Summers certainly wasn't opposed to research. But he was impolitic enough to ask various departments to explain why their research mattered. He evidently believed that, as president of the world's premier university, asking probing questions about the direction of academic disciplines was part of his job. The poor fool. He even had the temerity to ask [Cornel] West, one of only 19 "university professors," a rank supposedly reserved for the greatest scholars in the world, what he was doing. . . . And, for many faculty, the really offensive part wasn't that Summers confronted a black faculty member. It's that he asked any tenured faculty member to justify how they spent their time.
Finally, Summers thought it was a problem that roughly 90 percent of Harvard seniors were graduating with honors. The Ivy League considers itself a bastion of meritocracy.
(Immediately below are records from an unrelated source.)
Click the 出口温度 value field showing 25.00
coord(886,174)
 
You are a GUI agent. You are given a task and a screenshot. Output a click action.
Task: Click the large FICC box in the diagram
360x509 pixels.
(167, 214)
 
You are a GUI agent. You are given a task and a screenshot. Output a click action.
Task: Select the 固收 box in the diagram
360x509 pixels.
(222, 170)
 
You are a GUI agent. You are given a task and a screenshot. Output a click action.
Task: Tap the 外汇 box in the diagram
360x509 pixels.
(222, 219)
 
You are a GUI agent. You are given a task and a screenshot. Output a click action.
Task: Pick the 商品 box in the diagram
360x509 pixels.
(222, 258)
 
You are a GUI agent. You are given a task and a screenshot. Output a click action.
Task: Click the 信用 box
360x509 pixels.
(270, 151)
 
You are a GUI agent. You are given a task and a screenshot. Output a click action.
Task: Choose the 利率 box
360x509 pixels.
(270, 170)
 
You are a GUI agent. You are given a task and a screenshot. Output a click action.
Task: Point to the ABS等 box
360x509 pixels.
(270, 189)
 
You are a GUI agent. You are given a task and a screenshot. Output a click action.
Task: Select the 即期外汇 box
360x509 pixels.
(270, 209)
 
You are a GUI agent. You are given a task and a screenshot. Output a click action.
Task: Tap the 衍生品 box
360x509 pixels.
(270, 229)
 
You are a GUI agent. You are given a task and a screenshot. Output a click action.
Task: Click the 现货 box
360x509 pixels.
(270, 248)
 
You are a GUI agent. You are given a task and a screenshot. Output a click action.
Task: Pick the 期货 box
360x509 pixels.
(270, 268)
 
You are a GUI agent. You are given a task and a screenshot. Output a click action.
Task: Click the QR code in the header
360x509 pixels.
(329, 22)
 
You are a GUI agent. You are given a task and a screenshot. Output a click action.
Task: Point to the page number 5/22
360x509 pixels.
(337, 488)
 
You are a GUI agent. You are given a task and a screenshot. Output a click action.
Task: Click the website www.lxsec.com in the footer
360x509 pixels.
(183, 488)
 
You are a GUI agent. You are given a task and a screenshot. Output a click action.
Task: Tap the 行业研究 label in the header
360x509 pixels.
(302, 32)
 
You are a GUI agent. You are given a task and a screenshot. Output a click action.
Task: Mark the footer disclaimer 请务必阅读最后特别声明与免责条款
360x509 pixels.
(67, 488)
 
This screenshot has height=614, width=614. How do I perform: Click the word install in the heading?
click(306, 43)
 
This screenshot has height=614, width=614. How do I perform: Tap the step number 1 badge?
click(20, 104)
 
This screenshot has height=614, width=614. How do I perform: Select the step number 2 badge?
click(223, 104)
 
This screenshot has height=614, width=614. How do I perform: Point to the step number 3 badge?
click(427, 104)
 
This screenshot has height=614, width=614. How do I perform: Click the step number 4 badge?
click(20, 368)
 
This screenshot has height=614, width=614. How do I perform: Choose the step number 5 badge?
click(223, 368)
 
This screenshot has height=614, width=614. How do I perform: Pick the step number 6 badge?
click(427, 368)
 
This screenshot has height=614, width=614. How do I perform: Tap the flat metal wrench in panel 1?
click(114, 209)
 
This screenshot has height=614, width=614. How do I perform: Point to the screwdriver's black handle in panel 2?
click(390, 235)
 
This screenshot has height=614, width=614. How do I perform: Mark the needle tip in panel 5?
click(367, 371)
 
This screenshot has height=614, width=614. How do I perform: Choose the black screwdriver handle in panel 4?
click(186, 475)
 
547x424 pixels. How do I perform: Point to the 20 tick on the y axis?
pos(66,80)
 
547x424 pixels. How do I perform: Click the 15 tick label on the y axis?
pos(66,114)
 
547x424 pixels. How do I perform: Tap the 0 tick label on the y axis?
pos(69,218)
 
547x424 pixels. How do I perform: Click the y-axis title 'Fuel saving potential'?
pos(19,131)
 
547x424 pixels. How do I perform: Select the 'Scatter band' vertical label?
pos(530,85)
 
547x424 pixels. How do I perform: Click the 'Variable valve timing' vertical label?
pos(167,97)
But, as Summers understood, Harvard's shameless grade inflation mocks that pretense. . . . But, for professors, giving everyone absurdly high grades is the path of least resistance. The last thing an academic wants is angry students showing up at her office door, trying to appeal their grades. Far easier to preemptively capitulate, which seems to be what the Harvard faculty thought Summers would do as well.
Since I teach at an institution that demands that teachers . . .ah, teach, I find the Harvard attitude deplorable. Of course, Harvard could test me by hiring me. I have to say that I do think there is something wrong with professors who want never to teach survey courses. It suggests not just an estrangement from the outside world, but an estrangement from the very history of the disciplines they pretend to represent.